Making the PNGV Super Car a Reality with Carbon Fiber: Pragmatic Goal or Pipe Dream? 960243

The Partnership for a New Generation of Vehicles (PNGV), a collaborative government-industry R&D program, has laid out and initiated a plan for a “Supercar” with the following specifications: a fuel economy of 80 miles per gallon (2.9 liters/100 km), size comparable to a midsize, four door sedan, equivalent function in other performance areas, and cost commensurate with that of today's automobile.
Together, the performance and cost goals are formidable to say the least. The PNGV projects that a 50% mass savings in the “body-in-white” (BIW) is a necessary contribution to meet the 80 mpg goal.
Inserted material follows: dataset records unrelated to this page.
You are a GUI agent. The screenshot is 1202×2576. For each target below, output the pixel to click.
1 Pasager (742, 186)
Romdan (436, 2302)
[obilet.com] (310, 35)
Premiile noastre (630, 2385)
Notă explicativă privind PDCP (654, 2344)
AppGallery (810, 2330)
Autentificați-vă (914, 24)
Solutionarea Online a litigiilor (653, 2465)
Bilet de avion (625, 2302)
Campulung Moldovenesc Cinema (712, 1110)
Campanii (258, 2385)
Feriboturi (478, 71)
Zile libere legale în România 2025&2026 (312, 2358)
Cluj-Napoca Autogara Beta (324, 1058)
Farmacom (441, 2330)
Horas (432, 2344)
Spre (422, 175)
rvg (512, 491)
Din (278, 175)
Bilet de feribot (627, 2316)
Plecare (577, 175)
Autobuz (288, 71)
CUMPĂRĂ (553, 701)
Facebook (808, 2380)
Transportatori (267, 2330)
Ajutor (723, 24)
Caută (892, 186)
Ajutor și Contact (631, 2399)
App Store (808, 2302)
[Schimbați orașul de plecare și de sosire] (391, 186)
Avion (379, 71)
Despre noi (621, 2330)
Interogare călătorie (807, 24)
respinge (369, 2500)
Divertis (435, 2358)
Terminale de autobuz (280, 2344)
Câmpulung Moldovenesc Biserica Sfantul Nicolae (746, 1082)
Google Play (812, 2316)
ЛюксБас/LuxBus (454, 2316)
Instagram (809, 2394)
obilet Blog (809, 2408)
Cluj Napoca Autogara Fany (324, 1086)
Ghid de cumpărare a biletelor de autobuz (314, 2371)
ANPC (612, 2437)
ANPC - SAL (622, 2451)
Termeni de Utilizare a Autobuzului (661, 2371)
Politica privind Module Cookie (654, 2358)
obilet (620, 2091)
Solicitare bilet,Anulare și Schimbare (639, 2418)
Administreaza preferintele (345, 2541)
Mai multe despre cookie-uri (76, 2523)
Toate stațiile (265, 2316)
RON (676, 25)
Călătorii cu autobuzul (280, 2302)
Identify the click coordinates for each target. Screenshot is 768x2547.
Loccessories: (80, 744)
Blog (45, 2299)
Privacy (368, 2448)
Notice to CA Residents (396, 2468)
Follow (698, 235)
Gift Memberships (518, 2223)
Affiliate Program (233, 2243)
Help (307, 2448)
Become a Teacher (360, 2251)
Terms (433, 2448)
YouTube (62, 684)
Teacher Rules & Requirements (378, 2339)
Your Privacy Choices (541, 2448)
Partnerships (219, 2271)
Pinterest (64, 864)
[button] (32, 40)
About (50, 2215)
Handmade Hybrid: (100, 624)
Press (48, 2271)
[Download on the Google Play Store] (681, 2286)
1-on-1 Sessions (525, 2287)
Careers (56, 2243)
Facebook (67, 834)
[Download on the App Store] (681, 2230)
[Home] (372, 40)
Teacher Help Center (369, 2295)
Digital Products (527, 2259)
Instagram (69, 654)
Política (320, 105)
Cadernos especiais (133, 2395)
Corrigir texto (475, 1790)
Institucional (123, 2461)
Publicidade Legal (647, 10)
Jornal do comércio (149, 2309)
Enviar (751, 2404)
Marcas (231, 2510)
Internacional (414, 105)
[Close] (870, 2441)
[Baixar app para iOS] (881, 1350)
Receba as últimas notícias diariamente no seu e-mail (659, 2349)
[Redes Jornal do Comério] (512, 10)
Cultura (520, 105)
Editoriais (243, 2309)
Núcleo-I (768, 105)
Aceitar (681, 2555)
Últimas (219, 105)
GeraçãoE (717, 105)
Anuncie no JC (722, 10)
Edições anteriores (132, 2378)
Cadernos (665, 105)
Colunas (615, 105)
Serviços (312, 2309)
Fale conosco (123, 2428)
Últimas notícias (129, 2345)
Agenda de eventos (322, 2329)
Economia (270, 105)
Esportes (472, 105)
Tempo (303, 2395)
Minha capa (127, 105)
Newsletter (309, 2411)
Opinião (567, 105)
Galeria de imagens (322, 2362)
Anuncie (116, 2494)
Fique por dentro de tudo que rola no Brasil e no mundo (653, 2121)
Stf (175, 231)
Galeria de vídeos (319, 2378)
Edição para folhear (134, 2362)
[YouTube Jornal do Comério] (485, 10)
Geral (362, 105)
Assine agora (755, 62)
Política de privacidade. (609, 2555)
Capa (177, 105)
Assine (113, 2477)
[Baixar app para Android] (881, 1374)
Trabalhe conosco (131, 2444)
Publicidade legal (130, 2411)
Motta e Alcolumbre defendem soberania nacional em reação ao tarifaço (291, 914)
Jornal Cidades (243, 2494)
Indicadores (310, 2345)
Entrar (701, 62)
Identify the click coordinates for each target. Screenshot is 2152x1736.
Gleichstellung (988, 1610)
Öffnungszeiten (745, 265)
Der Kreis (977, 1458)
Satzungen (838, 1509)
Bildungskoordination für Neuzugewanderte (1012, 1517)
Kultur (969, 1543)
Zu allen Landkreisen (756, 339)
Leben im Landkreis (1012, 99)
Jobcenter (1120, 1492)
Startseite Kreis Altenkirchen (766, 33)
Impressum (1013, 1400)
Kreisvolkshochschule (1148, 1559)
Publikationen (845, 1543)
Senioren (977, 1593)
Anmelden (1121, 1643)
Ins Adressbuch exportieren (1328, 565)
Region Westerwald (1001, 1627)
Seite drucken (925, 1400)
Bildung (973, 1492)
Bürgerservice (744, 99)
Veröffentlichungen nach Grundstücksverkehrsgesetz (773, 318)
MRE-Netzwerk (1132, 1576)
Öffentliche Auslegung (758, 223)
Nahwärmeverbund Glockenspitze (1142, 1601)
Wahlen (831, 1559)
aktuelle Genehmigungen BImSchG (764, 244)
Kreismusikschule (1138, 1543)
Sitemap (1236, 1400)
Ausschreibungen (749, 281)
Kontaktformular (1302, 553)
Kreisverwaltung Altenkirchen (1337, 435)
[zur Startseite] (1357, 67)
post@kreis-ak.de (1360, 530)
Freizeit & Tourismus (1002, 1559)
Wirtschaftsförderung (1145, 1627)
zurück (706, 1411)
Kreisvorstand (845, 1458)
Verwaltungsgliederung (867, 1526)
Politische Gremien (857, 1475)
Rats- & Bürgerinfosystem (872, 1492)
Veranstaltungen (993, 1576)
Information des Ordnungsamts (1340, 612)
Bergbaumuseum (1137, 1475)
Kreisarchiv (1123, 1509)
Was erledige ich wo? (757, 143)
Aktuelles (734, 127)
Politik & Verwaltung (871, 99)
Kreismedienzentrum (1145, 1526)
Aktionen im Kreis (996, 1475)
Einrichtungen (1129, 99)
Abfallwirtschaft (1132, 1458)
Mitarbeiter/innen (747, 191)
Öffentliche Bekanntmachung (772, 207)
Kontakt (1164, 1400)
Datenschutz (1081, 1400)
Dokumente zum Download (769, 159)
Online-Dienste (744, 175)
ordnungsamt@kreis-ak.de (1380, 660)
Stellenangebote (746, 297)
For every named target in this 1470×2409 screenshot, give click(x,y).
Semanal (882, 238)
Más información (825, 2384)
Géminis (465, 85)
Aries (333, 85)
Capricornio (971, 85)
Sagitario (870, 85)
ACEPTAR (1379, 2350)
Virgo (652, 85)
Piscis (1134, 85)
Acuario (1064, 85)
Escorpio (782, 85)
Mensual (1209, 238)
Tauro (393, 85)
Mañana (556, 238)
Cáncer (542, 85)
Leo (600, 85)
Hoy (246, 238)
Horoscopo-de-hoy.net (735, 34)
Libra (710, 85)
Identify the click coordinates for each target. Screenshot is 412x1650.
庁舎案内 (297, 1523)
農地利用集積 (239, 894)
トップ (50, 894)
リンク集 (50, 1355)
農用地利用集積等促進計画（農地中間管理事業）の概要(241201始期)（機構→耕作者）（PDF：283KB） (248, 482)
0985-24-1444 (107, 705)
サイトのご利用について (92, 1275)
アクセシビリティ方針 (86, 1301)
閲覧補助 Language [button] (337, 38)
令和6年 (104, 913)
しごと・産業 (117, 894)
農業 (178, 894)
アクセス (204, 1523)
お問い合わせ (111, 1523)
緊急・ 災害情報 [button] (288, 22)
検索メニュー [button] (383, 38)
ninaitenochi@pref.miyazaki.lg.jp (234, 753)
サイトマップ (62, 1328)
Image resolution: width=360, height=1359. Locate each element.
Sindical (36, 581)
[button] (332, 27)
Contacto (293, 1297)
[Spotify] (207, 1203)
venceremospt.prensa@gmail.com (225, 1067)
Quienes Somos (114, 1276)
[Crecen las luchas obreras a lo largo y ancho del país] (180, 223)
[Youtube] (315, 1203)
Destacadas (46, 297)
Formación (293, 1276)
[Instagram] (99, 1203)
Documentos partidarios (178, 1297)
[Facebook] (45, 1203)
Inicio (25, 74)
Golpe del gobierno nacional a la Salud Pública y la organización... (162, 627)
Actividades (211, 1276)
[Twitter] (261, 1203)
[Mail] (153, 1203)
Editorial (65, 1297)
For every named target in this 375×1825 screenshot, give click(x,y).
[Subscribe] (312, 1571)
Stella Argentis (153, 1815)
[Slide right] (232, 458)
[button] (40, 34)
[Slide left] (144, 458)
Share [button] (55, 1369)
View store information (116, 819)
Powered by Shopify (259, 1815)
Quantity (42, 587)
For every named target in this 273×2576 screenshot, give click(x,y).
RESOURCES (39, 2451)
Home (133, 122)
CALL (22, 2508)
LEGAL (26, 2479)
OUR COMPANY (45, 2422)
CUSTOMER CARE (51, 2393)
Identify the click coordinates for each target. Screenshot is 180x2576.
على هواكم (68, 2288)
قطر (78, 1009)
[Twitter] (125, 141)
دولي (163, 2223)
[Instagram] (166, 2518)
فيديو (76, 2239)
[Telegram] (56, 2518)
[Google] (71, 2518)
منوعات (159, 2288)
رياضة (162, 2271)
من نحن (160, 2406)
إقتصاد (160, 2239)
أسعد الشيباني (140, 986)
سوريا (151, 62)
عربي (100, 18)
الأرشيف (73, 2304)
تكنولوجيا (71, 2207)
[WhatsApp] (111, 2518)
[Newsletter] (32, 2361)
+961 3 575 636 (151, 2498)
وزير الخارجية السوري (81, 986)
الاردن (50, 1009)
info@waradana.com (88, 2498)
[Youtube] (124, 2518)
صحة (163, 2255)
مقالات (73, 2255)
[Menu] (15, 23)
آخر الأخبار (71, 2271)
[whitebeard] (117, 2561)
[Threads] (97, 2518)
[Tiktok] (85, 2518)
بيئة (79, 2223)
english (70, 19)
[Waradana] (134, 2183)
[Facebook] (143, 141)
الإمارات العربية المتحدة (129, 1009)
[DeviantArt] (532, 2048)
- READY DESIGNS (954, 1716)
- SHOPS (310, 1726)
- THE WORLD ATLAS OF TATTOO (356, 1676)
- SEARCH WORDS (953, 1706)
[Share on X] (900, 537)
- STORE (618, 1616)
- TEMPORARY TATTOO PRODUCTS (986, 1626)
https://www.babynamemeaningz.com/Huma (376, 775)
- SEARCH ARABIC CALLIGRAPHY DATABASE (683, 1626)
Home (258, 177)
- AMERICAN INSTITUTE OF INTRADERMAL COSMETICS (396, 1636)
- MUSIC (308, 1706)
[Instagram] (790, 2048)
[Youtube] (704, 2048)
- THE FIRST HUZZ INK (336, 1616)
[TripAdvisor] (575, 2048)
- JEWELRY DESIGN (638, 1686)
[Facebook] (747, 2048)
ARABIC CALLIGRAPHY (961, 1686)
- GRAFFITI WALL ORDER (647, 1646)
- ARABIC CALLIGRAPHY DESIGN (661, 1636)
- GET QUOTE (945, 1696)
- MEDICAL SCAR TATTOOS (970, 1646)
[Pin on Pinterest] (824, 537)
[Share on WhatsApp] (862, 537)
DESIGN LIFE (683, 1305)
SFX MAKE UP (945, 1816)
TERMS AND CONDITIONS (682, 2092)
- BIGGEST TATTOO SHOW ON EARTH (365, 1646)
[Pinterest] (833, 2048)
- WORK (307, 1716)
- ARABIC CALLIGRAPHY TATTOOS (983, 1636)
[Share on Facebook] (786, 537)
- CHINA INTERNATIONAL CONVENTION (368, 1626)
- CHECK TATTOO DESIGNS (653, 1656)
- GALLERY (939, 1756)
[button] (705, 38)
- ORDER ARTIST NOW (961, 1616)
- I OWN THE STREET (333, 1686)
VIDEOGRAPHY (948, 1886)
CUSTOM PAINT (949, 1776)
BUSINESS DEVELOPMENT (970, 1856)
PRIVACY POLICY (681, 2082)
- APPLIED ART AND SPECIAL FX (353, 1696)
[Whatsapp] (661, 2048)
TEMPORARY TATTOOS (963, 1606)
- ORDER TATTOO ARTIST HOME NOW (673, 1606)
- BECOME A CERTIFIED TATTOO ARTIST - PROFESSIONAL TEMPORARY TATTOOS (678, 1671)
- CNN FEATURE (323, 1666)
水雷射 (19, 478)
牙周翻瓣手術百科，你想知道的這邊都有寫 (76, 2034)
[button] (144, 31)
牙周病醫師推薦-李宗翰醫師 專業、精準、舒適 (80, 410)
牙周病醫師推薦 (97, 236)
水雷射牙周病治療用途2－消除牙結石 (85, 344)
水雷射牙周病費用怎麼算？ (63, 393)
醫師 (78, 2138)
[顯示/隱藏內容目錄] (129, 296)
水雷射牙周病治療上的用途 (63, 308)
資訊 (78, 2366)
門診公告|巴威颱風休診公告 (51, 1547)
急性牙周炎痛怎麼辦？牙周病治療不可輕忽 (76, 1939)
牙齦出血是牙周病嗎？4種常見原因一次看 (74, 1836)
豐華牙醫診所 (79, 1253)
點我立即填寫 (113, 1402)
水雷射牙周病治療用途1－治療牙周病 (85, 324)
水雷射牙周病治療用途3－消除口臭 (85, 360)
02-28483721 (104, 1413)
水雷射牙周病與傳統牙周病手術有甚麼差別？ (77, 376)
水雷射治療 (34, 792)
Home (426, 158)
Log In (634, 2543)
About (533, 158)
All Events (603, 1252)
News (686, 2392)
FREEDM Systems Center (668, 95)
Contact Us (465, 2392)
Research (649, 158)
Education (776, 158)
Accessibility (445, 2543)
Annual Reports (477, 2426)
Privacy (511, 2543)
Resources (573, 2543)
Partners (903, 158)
The two most likely materials systems to meet the mass reduction goal are aluminum and carbon fiber reinforced polymer composites, neither of which are inexpensive relative to today's steel unibody.
This paper examines the fabrication and assembly cost of a mid-size, four door sedan manufactured from one of three materials systems: a stamped steel unibody; an extruded, cast, and stamped aluminum spaceframe; and a molded carbon fiber reinforced polymer composite monocoque. The composite monocoque is examined in detail to understand the impact on cost of current and projected carbon fiber content, price and process cycle time.